_Text provided_:
Segment Open

Skip to main content

Introduction

In this article, we will talk about resilience and how to add resilience when using the SAP Cloud SDK. In contrast to Java, for JavaScript, there is no standard framework to handle resilience. Hence, we have not included resilience features within the SAP Cloud SDK, but leave it up to you which framework you want to use. We have prepared examples on the resilience topic in our samples repository which illustrate the concepts and pick some widely used npm packages.

There is one exception to this approach. We introduced a circuit-breaker for all calls going to SAP BTP services like XSUAA and the destination service. The circuit breaker is enabled by default to protect the services and you can disable it via the enableCircuitBreaker option on the execute() methods.

Cache

This is usually not a resilience topic, but could help to improve the stability of your application. The idea behind a cache is to reduce the load caused by expensive requests. Expensive means, for example, that you need to do a lot of computation (RAM, CPU, disk I/O) or many calls to external systems. Instead of doing the work every time, the method response is stored in the cache after the first execution and taken from there afterwards. Assume a load issue where requests time out, because too many requests are sent to the system. In such a case, a cache could reduce the number of calls and therefore improve resilience.

The introduction of a cache is most effective in the following cases:

  • The execution of a method consumes a lot of resources
  • The method is a pure function, meaning the function arguments contain all the information and no hidden state affects the result of the function
  • The function is invoked multiple times for the same arguments or context
  • The system behind the cache has known downtime or limited availability mitigated by the cache

Typically, a cache implementation has an interface like this:

interface Cache<T> {
get: (key: string) => T;
set: (key: string, value: T, expires: TimeStamp) => void;
clear: () => void;
}

It provides methods to get, set, and clear the cached entries. The key represents the arguments passed to your cached method. It is used to set and get a value from the cache.

caution

If your cached method relies on authentication/authorization like an HTTP call, be sure your cache preserves user isolation. This means that the cache key must include the user making the request. Also, ensure that it is impossible to manipulate the cache key generation to retrieve results related to other users. The same rules apply if you create a multi-tenant application with respect to tenant isolation.

Note that the opossum circuit-breaker also provides a cache option.

Segment Closed

Collected data entries:
Segment Open

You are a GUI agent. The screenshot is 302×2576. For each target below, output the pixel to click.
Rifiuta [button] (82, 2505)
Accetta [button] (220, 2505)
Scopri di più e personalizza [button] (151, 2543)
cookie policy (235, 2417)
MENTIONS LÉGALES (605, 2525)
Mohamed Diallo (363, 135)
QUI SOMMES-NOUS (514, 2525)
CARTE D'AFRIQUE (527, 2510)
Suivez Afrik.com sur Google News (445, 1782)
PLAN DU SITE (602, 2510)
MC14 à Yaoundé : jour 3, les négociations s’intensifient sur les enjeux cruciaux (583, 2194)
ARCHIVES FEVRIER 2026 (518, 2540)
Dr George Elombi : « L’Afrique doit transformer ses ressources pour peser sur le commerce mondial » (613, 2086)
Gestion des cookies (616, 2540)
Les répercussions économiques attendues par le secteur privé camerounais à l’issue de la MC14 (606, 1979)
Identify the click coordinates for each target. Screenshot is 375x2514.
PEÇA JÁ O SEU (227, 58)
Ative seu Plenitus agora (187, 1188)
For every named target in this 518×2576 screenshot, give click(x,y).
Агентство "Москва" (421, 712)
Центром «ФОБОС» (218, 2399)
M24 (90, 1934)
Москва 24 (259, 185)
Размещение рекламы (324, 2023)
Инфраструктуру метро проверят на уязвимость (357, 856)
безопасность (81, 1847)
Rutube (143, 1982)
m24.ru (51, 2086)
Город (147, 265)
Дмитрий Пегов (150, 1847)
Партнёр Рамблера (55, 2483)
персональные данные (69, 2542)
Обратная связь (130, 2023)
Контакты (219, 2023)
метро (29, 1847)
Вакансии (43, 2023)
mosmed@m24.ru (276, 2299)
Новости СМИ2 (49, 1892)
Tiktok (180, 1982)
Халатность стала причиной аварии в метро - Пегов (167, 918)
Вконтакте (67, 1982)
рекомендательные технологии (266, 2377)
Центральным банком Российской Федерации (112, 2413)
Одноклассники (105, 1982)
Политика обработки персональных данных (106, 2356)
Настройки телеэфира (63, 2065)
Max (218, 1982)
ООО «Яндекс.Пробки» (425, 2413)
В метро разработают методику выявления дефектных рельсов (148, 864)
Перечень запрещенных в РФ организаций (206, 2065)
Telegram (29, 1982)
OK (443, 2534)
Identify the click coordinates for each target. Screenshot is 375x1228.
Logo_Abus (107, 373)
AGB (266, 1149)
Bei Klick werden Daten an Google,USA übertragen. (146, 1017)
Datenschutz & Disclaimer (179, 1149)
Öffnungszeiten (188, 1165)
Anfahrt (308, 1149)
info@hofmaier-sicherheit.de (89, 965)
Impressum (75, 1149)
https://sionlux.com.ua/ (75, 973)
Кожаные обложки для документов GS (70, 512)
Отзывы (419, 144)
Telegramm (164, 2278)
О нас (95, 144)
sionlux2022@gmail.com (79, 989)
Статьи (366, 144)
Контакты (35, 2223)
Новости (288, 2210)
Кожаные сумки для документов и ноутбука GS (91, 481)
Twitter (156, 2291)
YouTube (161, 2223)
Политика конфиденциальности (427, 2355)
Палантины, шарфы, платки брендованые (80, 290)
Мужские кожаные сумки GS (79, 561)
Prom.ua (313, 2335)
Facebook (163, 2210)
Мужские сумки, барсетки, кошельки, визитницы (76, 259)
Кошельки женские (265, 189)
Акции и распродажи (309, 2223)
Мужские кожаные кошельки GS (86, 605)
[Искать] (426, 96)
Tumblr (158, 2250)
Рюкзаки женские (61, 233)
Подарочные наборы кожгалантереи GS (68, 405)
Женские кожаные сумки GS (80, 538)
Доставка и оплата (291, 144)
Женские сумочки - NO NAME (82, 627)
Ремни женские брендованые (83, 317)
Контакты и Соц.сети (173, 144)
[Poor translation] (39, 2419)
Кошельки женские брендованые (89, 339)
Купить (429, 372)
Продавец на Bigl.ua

Segment Closed

_Work item_:
Quote the resilience article word for word, the stretch from "It provides methods" through "a cache option.".

_Exercise solution_:
It provides methods to get, set, and clear the cached entries. The key represents the arguments passed to your cached method. It is used to set and get a value from the cache.

caution

If your cached method relies on authentication/authorization like an HTTP call, be sure your cache preserves user isolation. This means that the cache key must include the user making the request. Also, ensure that it is impossible to manipulate the cache key generation to retrieve results related to other users. The same rules apply if you create a multi-tenant application with respect to tenant isolation.

Note that the opossum circuit-breaker also provides a cache option.